Since Russia invaded Ukraine in February, more than four million people have fled the country, creating the largest refugee crisis Europe has faced since the Second World War. Canada is offering a fast-tracked visa option for Ukrainians to live and work in the country for up to three years.

READ MORE: UN says Ukraine war threatens to devastate many poor nations

Eleni fled for her children and because because of the “fear and horror” she experienced in Ukraine.

“It’s been a huge stress,” she said. “It’s a fear. It’s hard to describe. I can feel it in my eyes and your ears and your mouth, it’s just shock. I am a witness to what happened. It’s hard for me to talk about.”

She has been in Kelowna for a week and said Canadians have been overwhelmingly welcoming and helpful.

“It’s like I jumped from hell to heaven and you see the people are open to doing whatever they can to help and support us and I’m very grateful,” she said. “I would like to emphasize that my children have started to smile again, it gave me some peace. Slowly I’m getting away from the stress but my mind and thoughts are still (in Ukraine).”

She left everything, she said, her home, property and friends and relatives who are still trying to make it out “of that hell.”

Eleni is currently adjusting to Canada and said it's “a totally different world.”

Stand with Ukraine volunteers hold a barbeque in Waterfront Park Saturday, April 16.
Stand with Ukraine volunteers hold a barbeque in Waterfront Park Saturday, April 16.

## GIVEN DATA

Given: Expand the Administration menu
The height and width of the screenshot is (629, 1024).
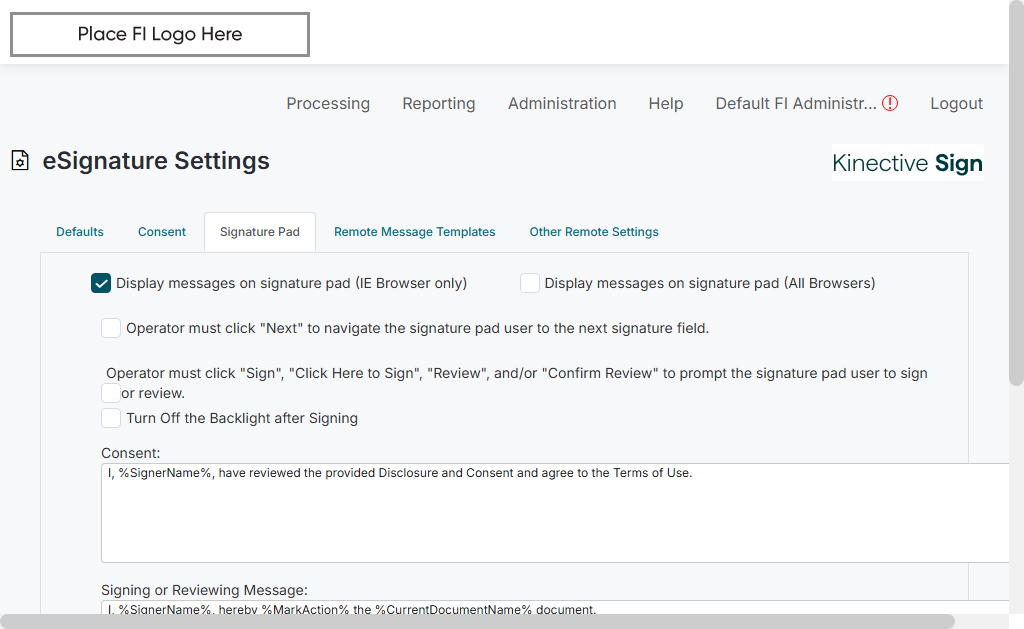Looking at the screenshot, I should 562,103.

---

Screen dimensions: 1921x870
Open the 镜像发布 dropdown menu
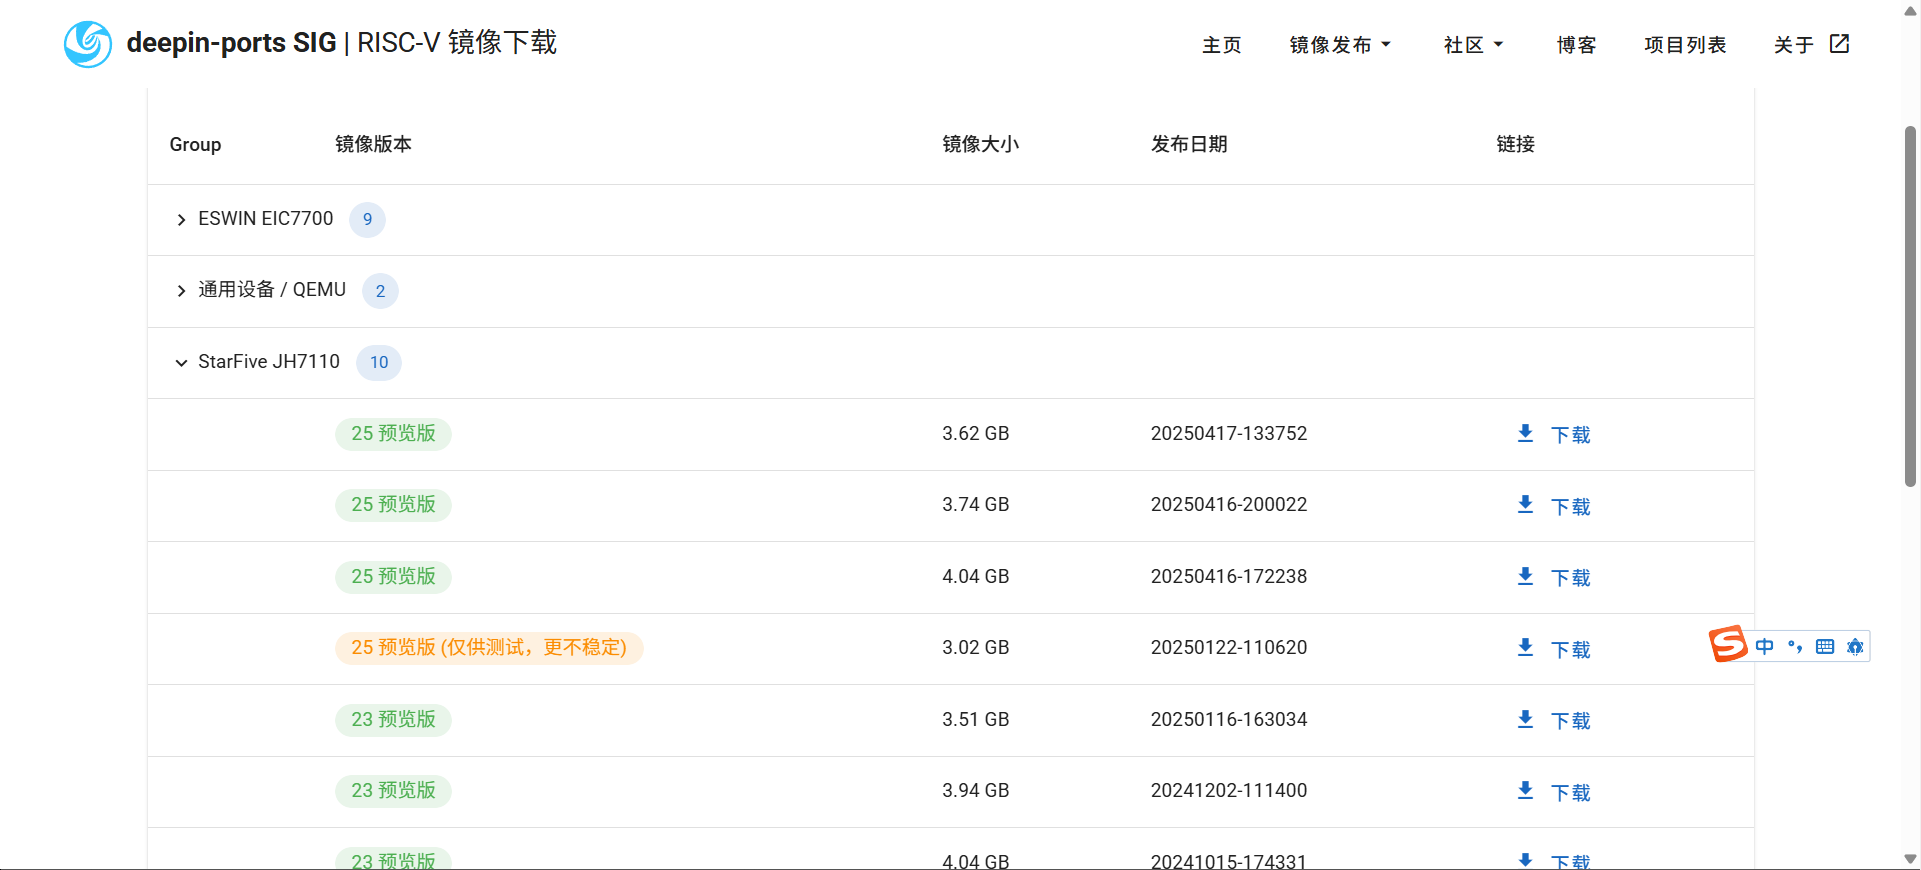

## ACTIVITY LIST
a – In the passage about Ukrainian refugees, how long can Ukrainians live and work in Canada under the fast-tracked visa option?
b – From the passage about Ukrainian refugees, copy word for word the part that opens with "Since Russia invaded" and closes with "welcoming and helpful.".
You won't need the listing here.

## SOLUTIONS BELOW
a – Up to three years.

b –
Since Russia invaded Ukraine in February, more than four million people have fled the country, creating the largest refugee crisis Europe has faced since the Second World War. Canada is offering a fast-tracked visa option for Ukrainians to live and work in the country for up to three years.

READ MORE: UN says Ukraine war threatens to devastate many poor nations

Eleni fled for her children and because because of the “fear and horror” she experienced in Ukraine.

“It’s been a huge stress,” she said. “It’s a fear. It’s hard to describe. I can feel it in my eyes and your ears and your mouth, it’s just shock. I am a witness to what happened. It’s hard for me to talk about.”

She has been in Kelowna for a week and said Canadians have been overwhelmingly welcoming and helpful.